Podía sentirlo, la eterna tormenta en torno al castillo se desvanecía, la nieve comenzaba a derretirse y el aguanieve que caía se volvía lluvia, pasando al vapor en cosa de segundos luego de reunirse en la tierra. Los rugidos de los Monstruos se alzaron con brío, mezclándose con los fríos vientos que envolvían el lugar.
Aquella calidez que añore, finalmente estaba a mi alcance.
Tan cerca.
Había transcurrido algún tiempo desde la última vez en que vi a Tarsinno.
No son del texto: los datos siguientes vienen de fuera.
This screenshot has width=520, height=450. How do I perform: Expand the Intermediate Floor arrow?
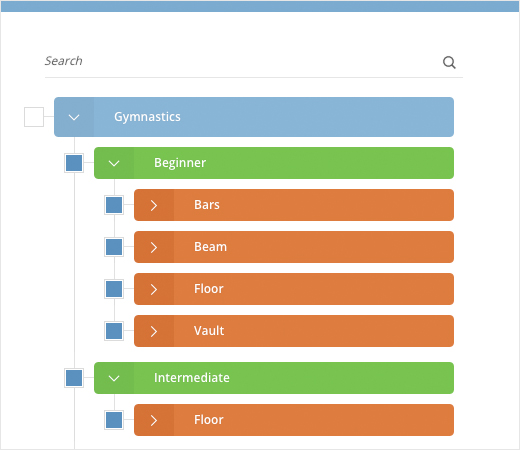tap(154, 420)
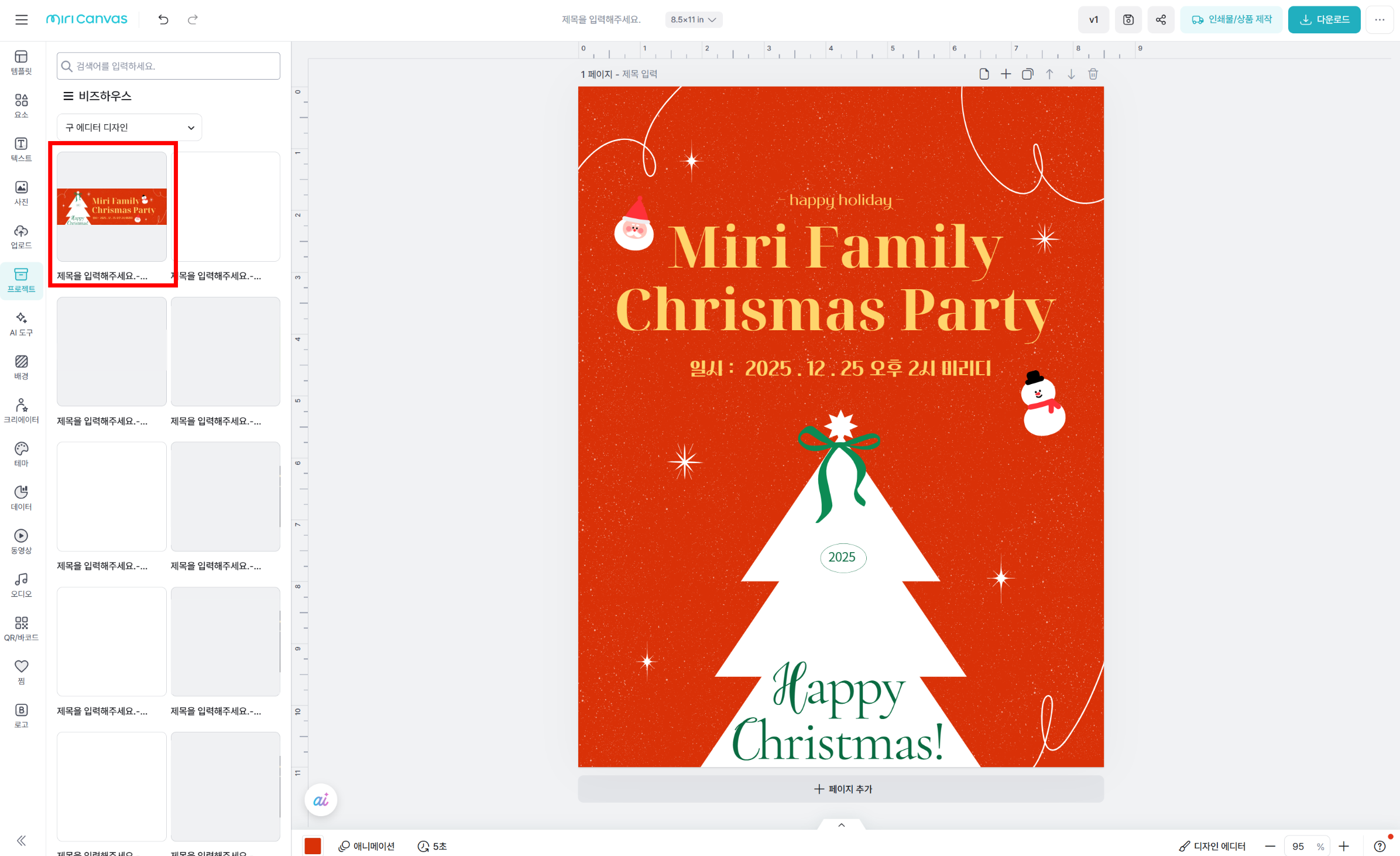Screen dimensions: 1400x856
Task: Open the AI assistant floating icon
Action: click(x=321, y=800)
Esa última, se había acercado… y en un acto algo estúpido de mi parte, congelé la mano que extendió para tocar mi herida piel. Desde entonces, un par de sus esbirros deformes me traía la bazofia que llamaban alimento, inmunes o más bien regocijantes ante mi descontrol.
Centre mi mirada en las cadenas sobre mis muñecas, reuniendo todo el dolor y la soledad, todo el miedo y la pequeña llama de esperanza, para dirigirlas a mi piel, músculos y huesos. Y entonces tire con fuerza mis manos, lejos de las cadenas sujetas a las gruesas paredes de piedra, soportando el dolor de mi carne y huesos desgarrados hasta que logre librarme del frío metal. Una, y luego la otra. Mis manos sangraban y no lograba sentirlas, ni quería mirarlas. Pero ascendí lentamente por cada escala de hielo, ansiosa de tener una imagen más clara de lo ocurrido en el exterior. Cerca de lo más alto, las cadenas que aferraban mis pies finalmente llegaron a su tope.
Tragando el amargo regusto en mi boca, tiré de mis pies logrando sentir, después de mucho tiempo, algo más que entumecimiento. Con una mano ensangrentada alzada hacia mis pies, me concentré en aplacar el dolor con la única arma a mi alcance: hielo. Congelé cada nervio de un cuerpo inmune, y ahogando un grito seco deslice mi pie derecho a través del metal, que cortaba y quebraba negándose a dejarme partir. Repetí el proceso con mi otro pie, ya más aturdida por la asfixiante sensación del corte y dolor.